Not only that, but the introduction of Cardinal Copia made it that wearing a Ghost mask is somehow just as appropriate as wearing the face paint. Copia’s unmoving facial prosthetic is deeply unsettling, and makes one wonder if any of the previous Papa’s faces have been painted, or are somehow overlaid with some sort of foam rubber. The result is that Ghost Halloween costume pieces feel totally necessary, right down to the masks, but don’t need to be theater-level expensive.
At the end of the day, it’s the characters that sell the costumes, and Ghost have done well to cultivate those. The Papas, Cardinal Copia, the Namless Ghouls, these figures don’t exist offstage the way, say, Rob Zombie does. They have their own hand motions, attitudes, personas, all of which only exist when they’re in costume.

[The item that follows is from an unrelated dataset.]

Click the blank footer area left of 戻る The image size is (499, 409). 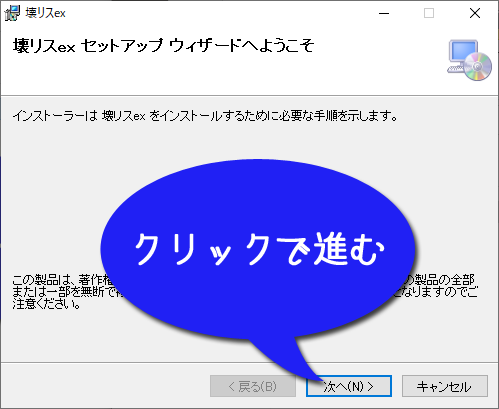(105, 386)
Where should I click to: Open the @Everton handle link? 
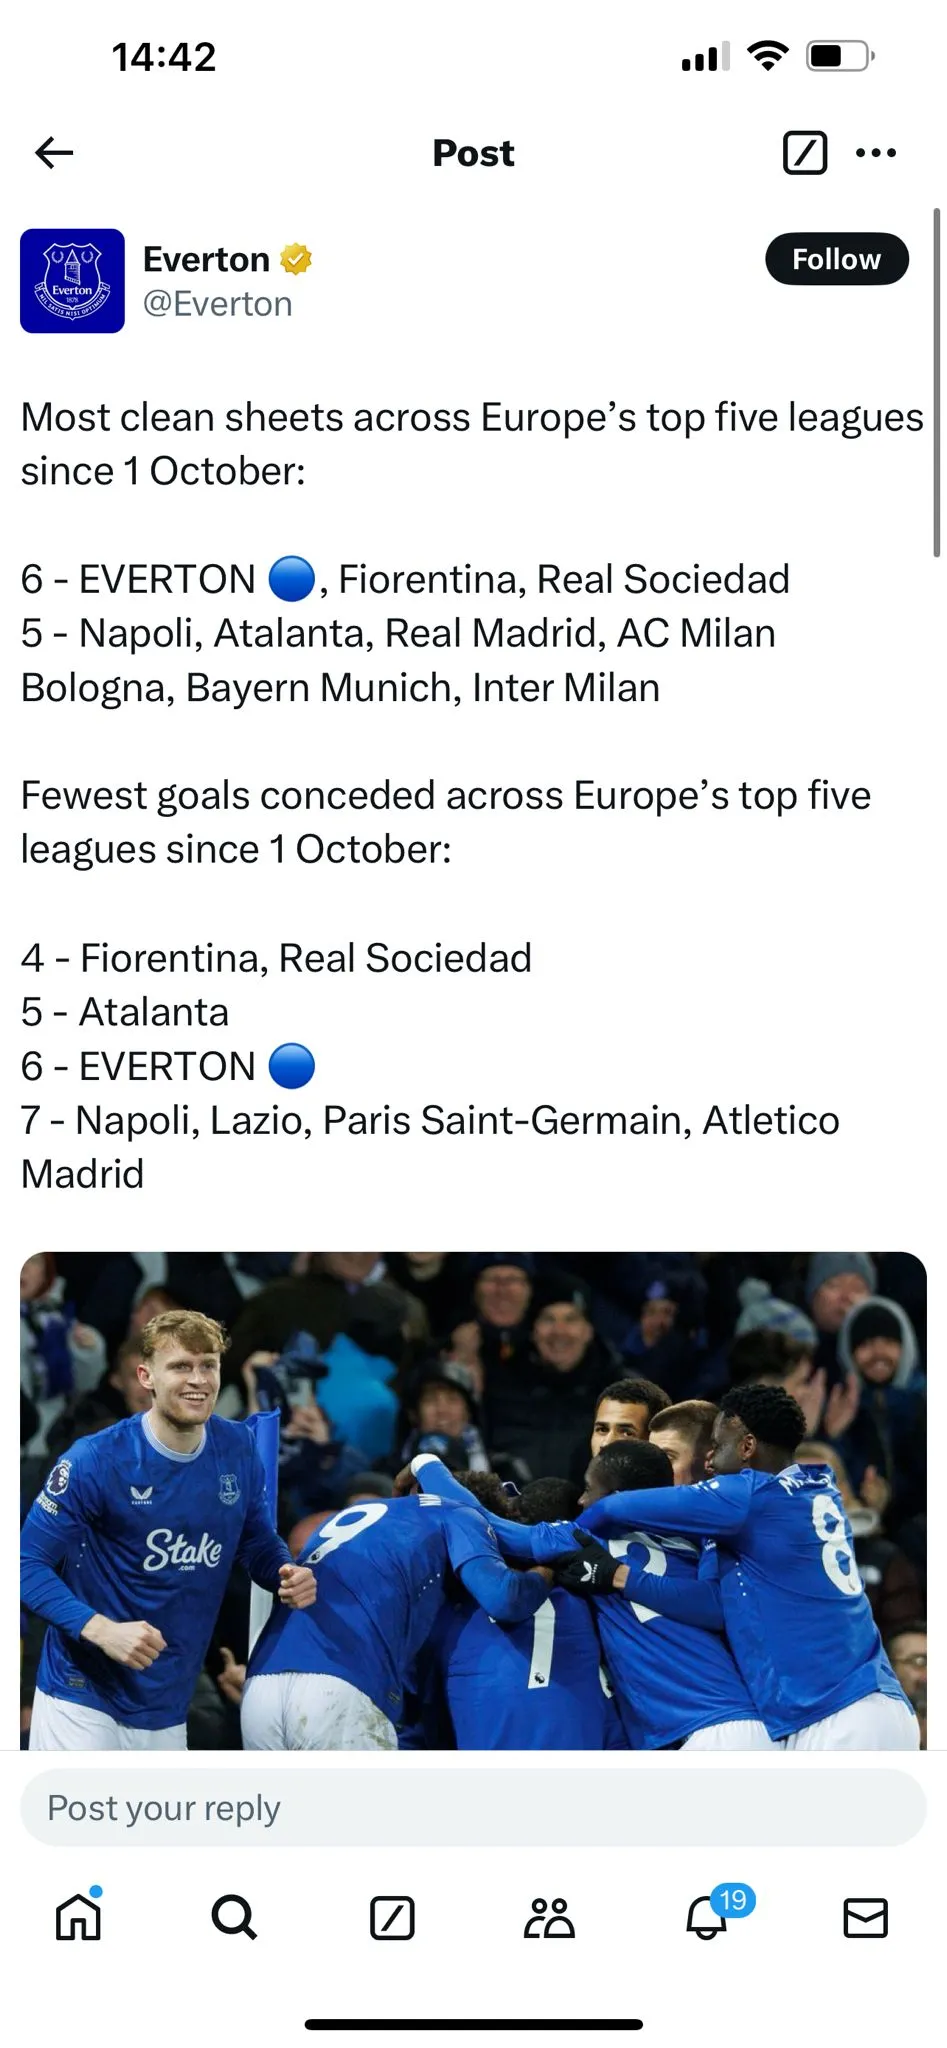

This allows people dressing up as Ghost for Halloween to be a thing, a figure as unique as, say, Freddy Kruger or Captain America. That sense of identity is crucial to the band’s success, and the fact that it only really works with the right costume makes it a genius way to market the band at Halloween.
For the record, plenty of the credit here is due to Trick Or Treat Studios, arguably the hottest mask- and costume-makers out there right now. Not only do they create all of Ghost’s costumes, but they’re also the source of most of the licensed heavy metal Halloween masks you’ve seen this Halloween — they produce several lovingly-sculpted masks of Iron Maiden’s Eddie in various incarnations, as well as Motörhead’s Snaggletooth, the Misfits’ Crimson Ghost, and all manner of characters from the Rob Zombie universe. While one or two companies have done heavy metal Halloween costumes well, Trick Or Treat has really put their backs into it.

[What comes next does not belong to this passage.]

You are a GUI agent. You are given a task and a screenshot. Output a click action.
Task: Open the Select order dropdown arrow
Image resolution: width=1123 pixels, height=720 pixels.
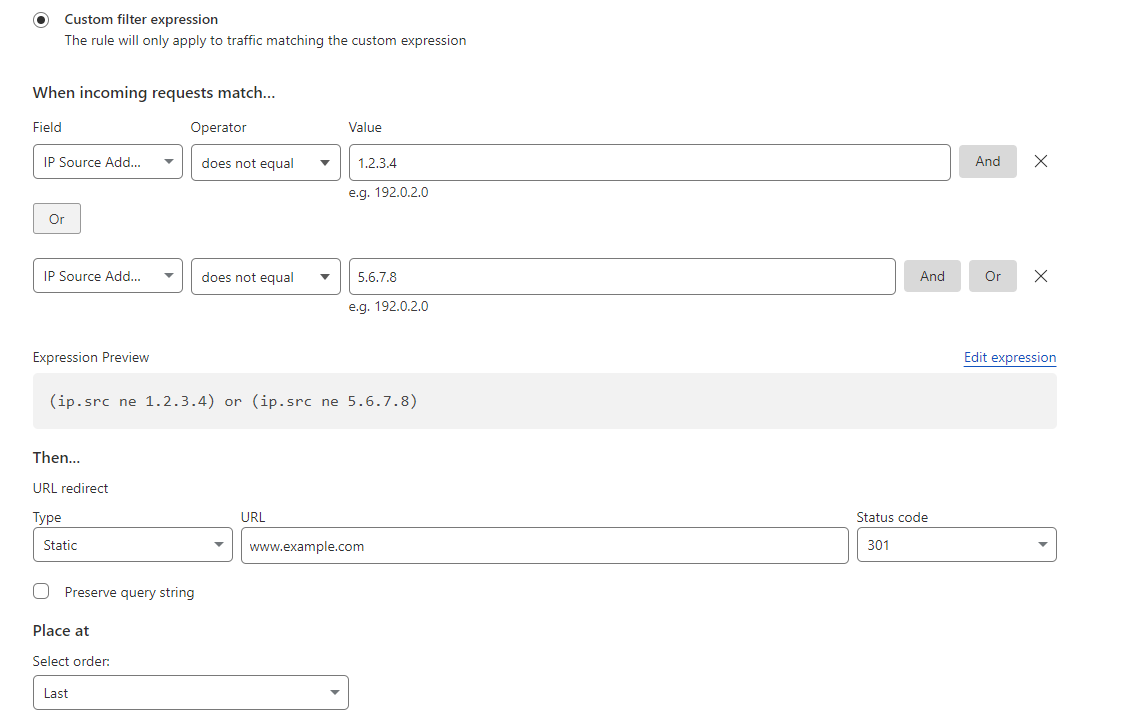[334, 692]
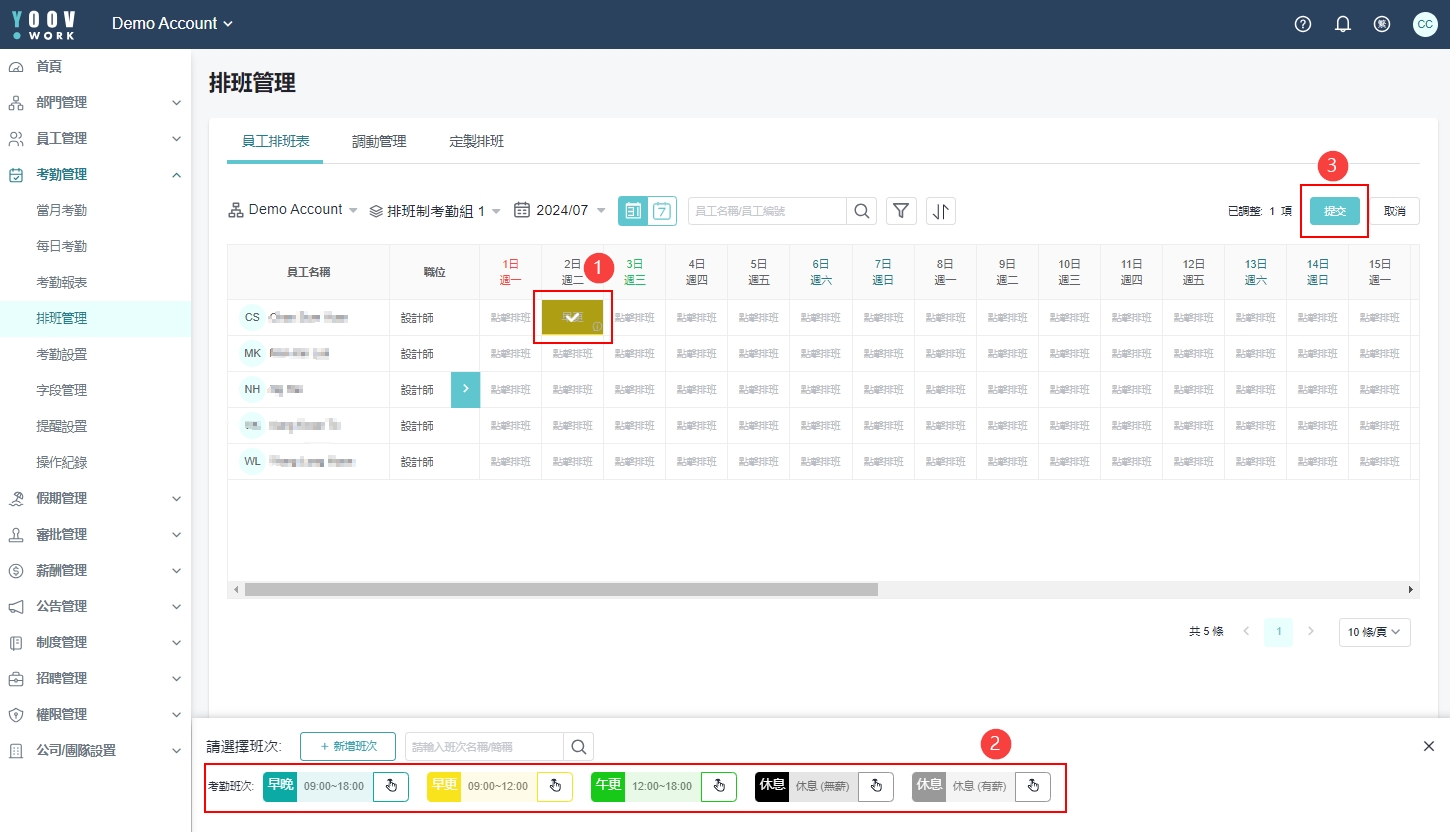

How do you know Ghost costumes are blowing up? They have knock-offs. Halloween Adventure sells an ‘Evil Bishop’ outfit that’s a blatant Ghost rip-off, while California Costumes is now offering a “Black Mass” outfit, which involves a black-and-red pope outfit, a skull mask, and a gothic pitchfork with candles instead of sharp prongs. One would be hard-pressed to remember when “gothic devil pope” was so popular a costume before Ghost’s meteoric rise. Imitation is the sincerest form of flattery, so these are really victories for the band, even if they do have a Juice Demon sort of vibe to them.
Above: California Costumes’ Black Mass outfit.

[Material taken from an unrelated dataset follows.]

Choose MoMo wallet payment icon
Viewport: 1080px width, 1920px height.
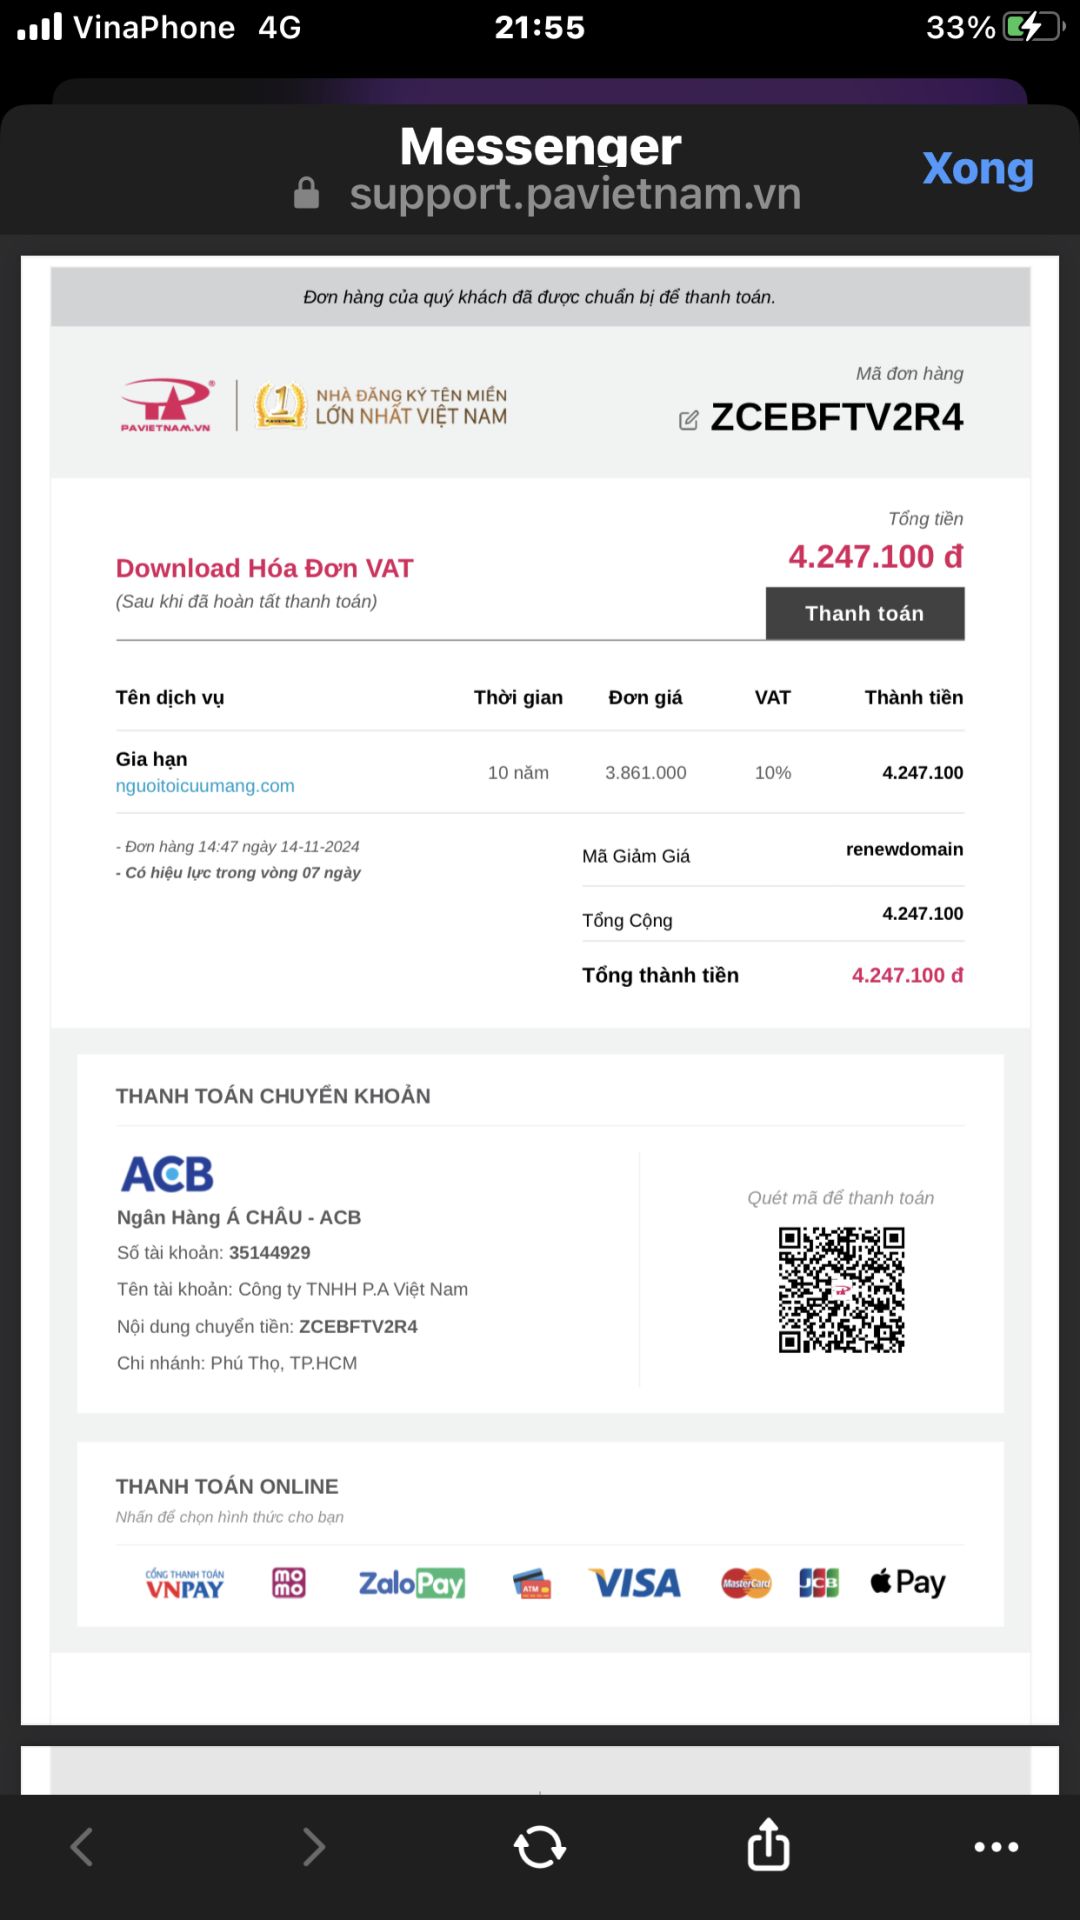point(289,1583)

Metalheads have watched in amazement over the last five years as Ghost have gone from underground satanic rock act to one of the most popular metal bands of all time. But in heavy metal, especially of the theatrical variety, being able to market your identity is as important as releasing solid albums, and in that respect Tobias Forge is currently unmatched. This Halloween proves that even if Ghost were to break up tomorrow, their legacy would live on in the skull-painted faces of trick-or-treating fans everywhere.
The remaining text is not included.